Второй же спектакль неожиданно оказался по пьесе Шекспира “Король Лир”. Когда-то Каулитц видел старую телеверсию английской постановки этой пьесы, со всеми атрибутами театра эпохи Возрождения – с парчовыми костюмами, воротниками-рафами, шпагами и правильной хорошо артикулированной декламацией. Как-то всё это не очень вязалось с театром Тома Трюмпера. Спектакль, тем не менее, оказался премьерным и очень востребованным. За билеты пришлось много чего пообещать. Поэтому Билл спрятал подальше свои сомнения (с его опытом хождения в театр, собственно, было бы странно привередничать) и со всей ответственностью подготовился к культурным мероприятиям.
“Барабаны в ночи” вызвали у парня нечто среднее между культурным шоком и эффектом от объяснения доступным языком анализа равновесия в теории некооперативных игр. Несмотря на захватывающие драйв и экспрессию, в какой-то момент Билл понял, что смысл представления от него ускользает, чертовски не хватало культурного багажа, чтобы разобраться во всех этих сложных театральных метафорах. После спектакля он пообещал себе обязательно восполнить этот пробел.
Затем, оценив классичность и драматургическую стройность шекспировского сюжета, Каулитц предположил, что возникновение аналогичной ментальной проблемы на “Короле Лире” крайне маловероятно. А значит, можно смело идти на второй спектакль, не опасаясь сесть в интеллектуальную лужу.
Билл решил взять с собой цветы, чтобы подарить кому-нибудь из актёров. Он подсмотрел подобную практику на предыдущих спектаклях и посчитал, что это очень правильный способ поощрения исполнителей. И то, что он ранее этого не делал, показалось ему страшным упущением, которое необходимо срочно исправить.
Усевшись во втором ряду партера, с небольшим букетом, в должной мере универсальным, чтобы можно было его преподнести как мужчине, так и женщине, Билл приготовился смотреть. На этот раз в зале ощущалось радостное нетерпение, как за праздничным столом на Рождество. Зрителей с цветами было в разы больше, чем обычно. Все были как на иголках. Парня подмывало поинтересоваться у кого-нибудь, что собственно происходит? Неужели постановки Шекспира так редки на этой сцене, что вызывают ажиотаж?
Очевидно, вопрос читался у него на лице. Потому что его соседка слева – милая благообразная старушка лет восьмидесяти – не дожидаясь, когда Билл к ней обратится, поведала ему громким шепотом на ухо, что сегодня премьера, а значит, на сцену в конце спектакля выйдет сам режиссер.
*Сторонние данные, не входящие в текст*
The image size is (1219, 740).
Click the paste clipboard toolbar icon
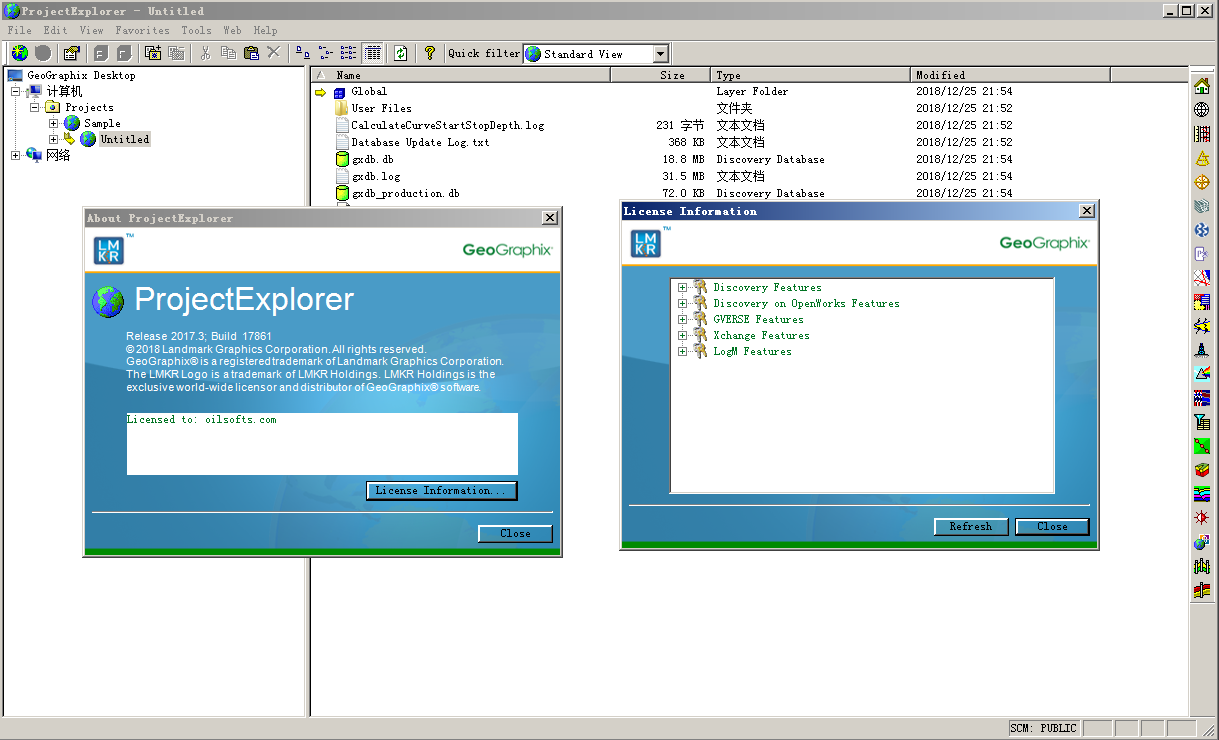tap(251, 53)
“Вот тебе и раз!” – мелькнуло в голове у Каулитца. Сюрприз был нежданным, но приятным. Не иначе как судьба связывает его с Томом, даже в те дни, когда не ожидаешь. Оставалось только надеяться, что голландец со своими опереточными угрозами за Трюмпером в театр не попрётся.
В зале погас свет, наползающая темнота приглушила разговоры. Тихая музыка, не вызывающая ассоциаций с шекспировской эпохой, разнеслась по залу…
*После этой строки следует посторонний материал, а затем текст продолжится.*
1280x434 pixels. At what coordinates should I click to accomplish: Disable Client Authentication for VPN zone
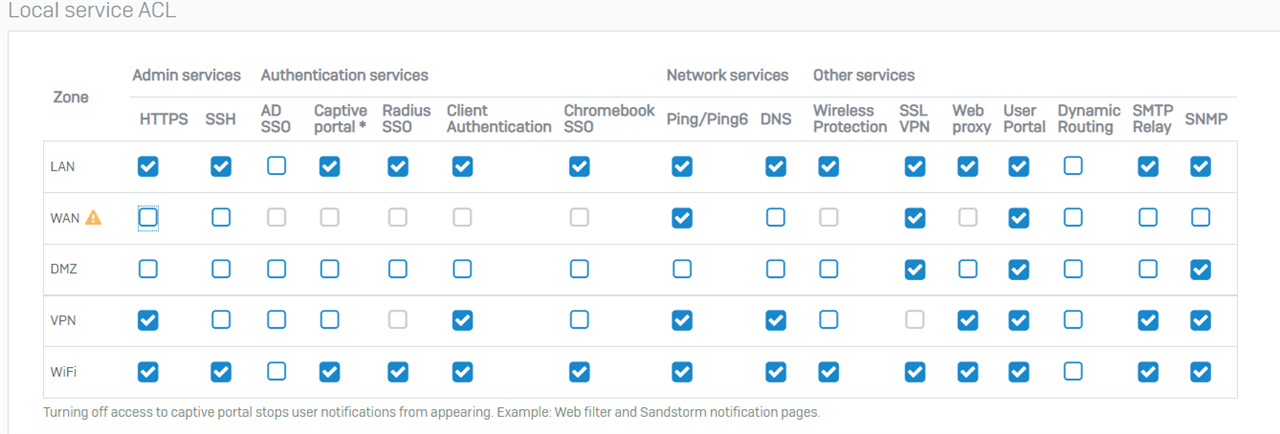(462, 320)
– Странно, я думал, что герцог Альбанский нравится королю больше герцога Корнуэльского…
Билл так и не понял, что произошло. Единственное, что доходило до его сознания на протяжении всего спектакля – это то, что он ничего не знает о Шекспире. Он попал в перевернутый мир, где любовь толкает к ненависти, а прощение не бывает без страданий. Братья, переступившие через кровь, унижение отцов, коварство, слепота… Клезмерская музыка, в которой невольно слышится кадиш… Безумие, любовь и смерть, побеждающая предательство…
– …Простите, сэр, я вас считаю подчиненным, а не братом…
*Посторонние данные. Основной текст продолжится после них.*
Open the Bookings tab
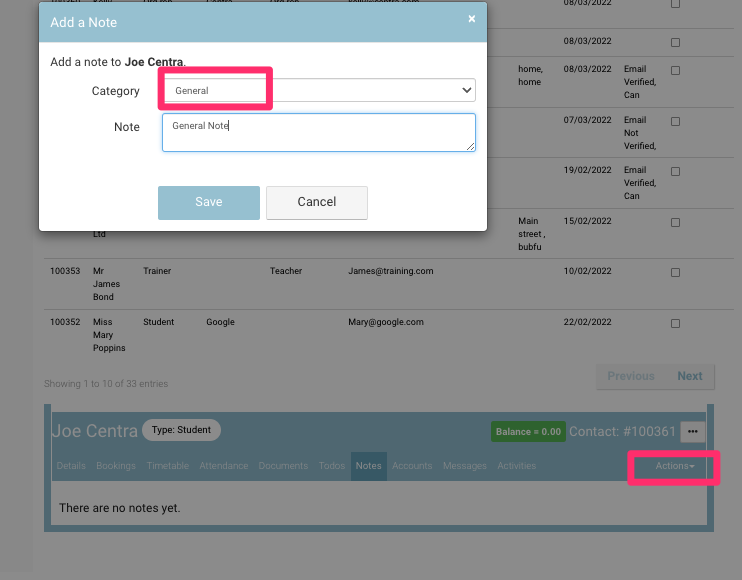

Три расстроенных пианино, три мёртвые дочери, безумный отец, мечущийся между ними. Жизнь, не помещающаяся в их телах. Пианино, издающие последние звуки… И снова кадиш, уводящий в темноту.
– Вы видите? На губы посмотрите… Посмотрите…
На губах Билл почувствовал соль. Он даже не понял, когда начал плакать… Темнота, обозначившая окончание спектакля, накрыла театр. В следующее мгновение свет зажегся снова, и зал взорвался аплодисментами и криками браво. Каулитц молчал. Ком в горле не позволил ему издать ни одного звука. Он сидел с букетом в руках, зарёванный, с потекшей косметикой, потрясенный и абсолютно раздавленный… Он ждал.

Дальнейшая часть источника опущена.